From: Greg Leyh[SMTP:lod-at-pacbell-dot-net]
Sent: Saturday, September 13, 1997 4:58 AM
To: Tesla List
Subject: Re: FW: 1/4 Wave, etc.
Dan Kline wrote:
> >[GL wrote]
> >It does not seem that the sec wire length makes an appreciable
> >difference in the performance of a standard TC.
> >
> >I have noticed in PSPICE that typical TC secondaries with even moderate
> >top loads do not exhibit any significant standing wave behavior, but
> >operate more as simple LC resonant circuits.
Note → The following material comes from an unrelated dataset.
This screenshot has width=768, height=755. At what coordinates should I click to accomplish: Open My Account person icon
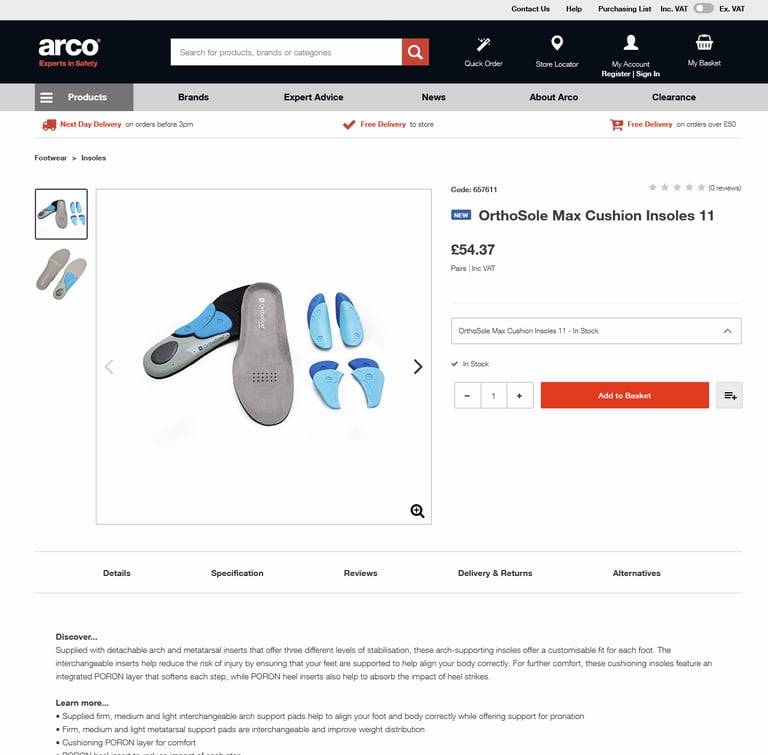pyautogui.click(x=630, y=43)
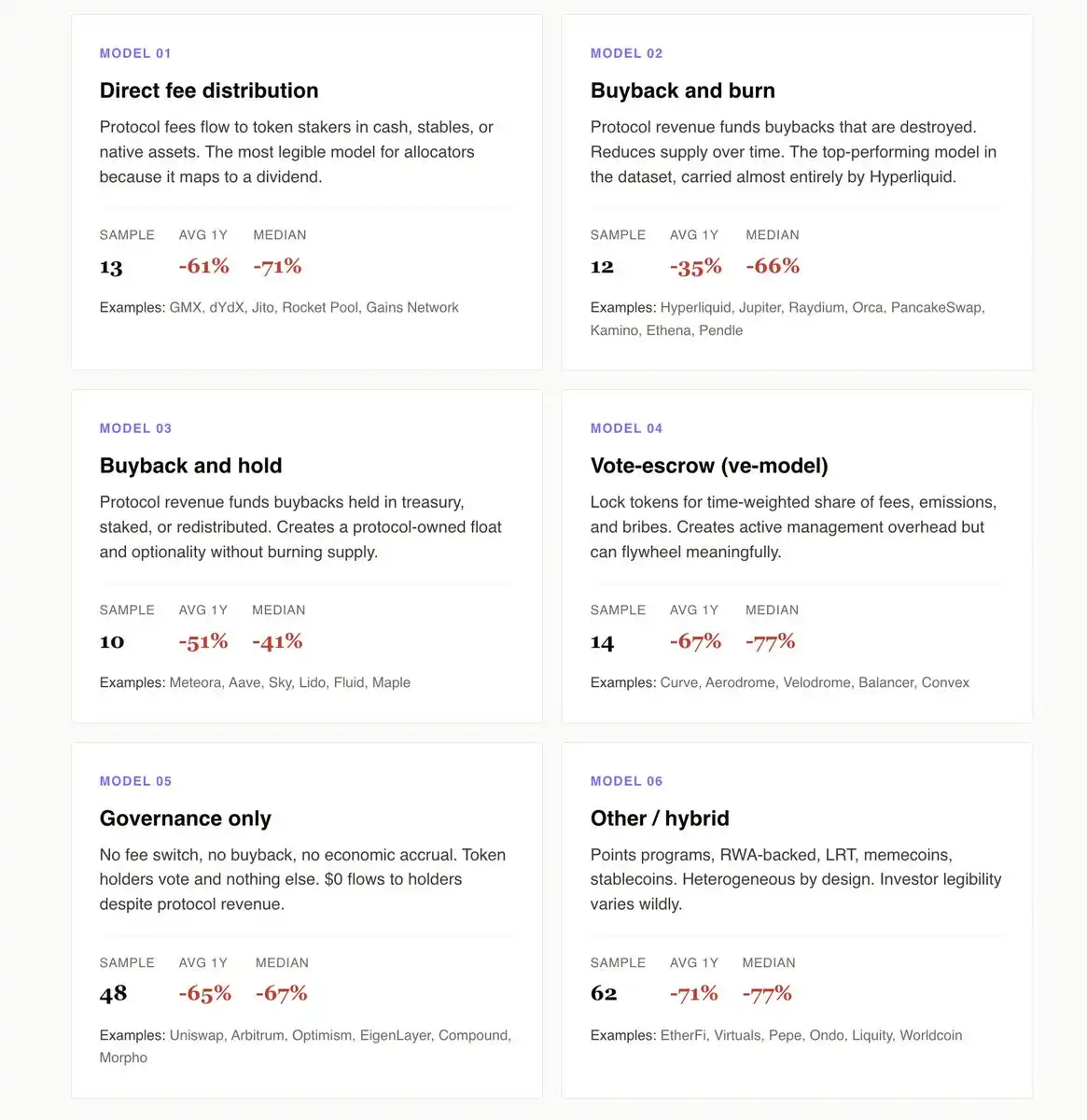Click the -35% average value under Buyback and burn
Image resolution: width=1087 pixels, height=1120 pixels.
click(x=695, y=267)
The voltage profile for
> >a normal TC along the sec is roughly linear, and only when the secondary
> >becomes coarsely space-wound with no top load does the voltage profile
> >start to bend into a quarter-sine.
> >
> >This explains why Richard Hull and others have discovered that more
> >top load is better, with no discernable correlation between the
> >operating frequency and the electrical length of the resonating coil.
>
>
> I know that above is true, but I think I remember someone posting once that
> the ideal topload, for beginning experimentation at least, I guess, was
> that topload which would lower the secondary's un-top-loaded resonant
> frequency to 0.707 of what it is when unloaded.
>
> For example: If the unloaded resonant frequency was 200kHz, then the ideal
> top-load would lower the frequency to 141.4kHz, other parameters being
> appropriate, of course.
The value of 0.707 seems like it's in the ballpark, as that would result in
half the Csec residing in the toroid capacitance. Such a loaded coil would
definitely operate in the realm of the lumped LC resonant circuit, rather than
the standing quarter-wave antenna models of lore.
I don't think that the 0.707 number really needs to be held to three digits
of accuracy, however -- IMO, probably any value from 0.6 to 0.8 would give
satisfactory performance. Richard Hull and the TCBOR have a lot of good
experience with a wide range of values, in many different configurations.